Firstly, lightweight gloves are usually reserved for dry, warm days and at a push, can be used during the mild winter days toward the end of the season. Following this, windproof gloves can be used all year round, especially on those cold dry days at the start of the winter season. These gloves usually hold a minimal water resistance and this will depend on the material they are made from. Lastly, waterproof gloves provide the greatest of finger protection. Waterproof, windproof and often fleece lined, these gloves are needed during the harsh winter days

The hands and fingers follow the rest of the body in its need to stay warm and dry. With this, the same principles can be applied. To protect the hands during the winter two layers of gloves are advised. Using a very thin silk glove as a base layer for the hands is not uncommon and once combined with a thicker waterproof thermal glove the layering system is once again effectively utilised.

Carry at least two pairs of gloves, that way if one is damaged, lost, broken or soaked, after a brief pause you can still carry on comfortably.

Be vigilant with the length of the grips used on gloves, full finger length and whole palm grip ensures full control over the brakes during the rain. However, be aware that thicker gloves can compromise handlebar control and connection to the bike.

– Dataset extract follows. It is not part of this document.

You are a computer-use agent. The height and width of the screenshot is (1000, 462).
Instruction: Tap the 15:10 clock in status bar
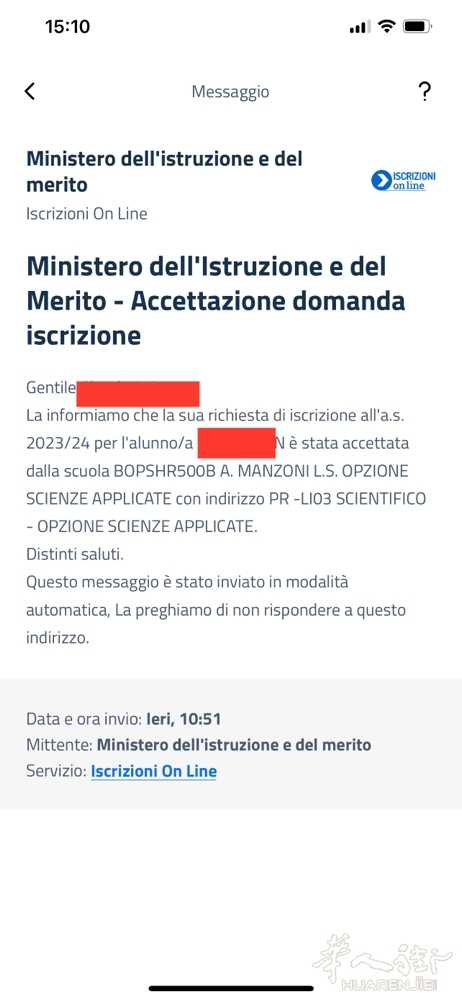68,26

Once your feet are wet they become less efficient and much harder to warm up. It can be said that much like hands no rider likes having cold and wet feet. To combat this neoprene over shoes can be worn to protect against wind and rain. These will also be able to keep spray out of your socks which will, in turn, prevent your feet getting wet from indirect spray.

For extra protection fleece lined boots can be worn. These are winter versions of the neoprene boots and are fitted with internal micro fleece that allows for greater warmth when worn. However, this feature comes with a higher cost.

For a low tech, easy solution small plastic bags can be wrapped around your feet. This will provide a fully waterproof layer within your shoes and is great for a quick fix or a short term solution.

With all the modern technology used to keep your feet dry and warm there is one variable that will not change. You will need a warm pair of socks for a solid, warm and breathable base layer for your feet. If you are concerned, there are water proof socks on the market that allow for high level breathability as well as a fair degree of water repellence.


Even if you are fully prepared to brave the winter weather, before considering to ride it is paramount you prepare for the journey. Riding in the winter can be extremely dangerous and prior preparation is the key to a successful and safe ride.

Winter tyres or studded tyres can be equipped to increase grip, prevent punctures and increase stability. They are also thicker making them easier to take off with cold fingers should a puncture happen. Legally, bikes must be fitted with lights and this is more important during the winter months due to the visibility being lower. It is also advised to take back up lights to cover all eventualities.

Letting a little air out of your tyres can also greatly increase the grip of your tyres, just make sure you don’t let it all out. Furthermore, during winter carrying a small can of de-icer can help to prevent any of the larger metallic features freezing and seizing after stops.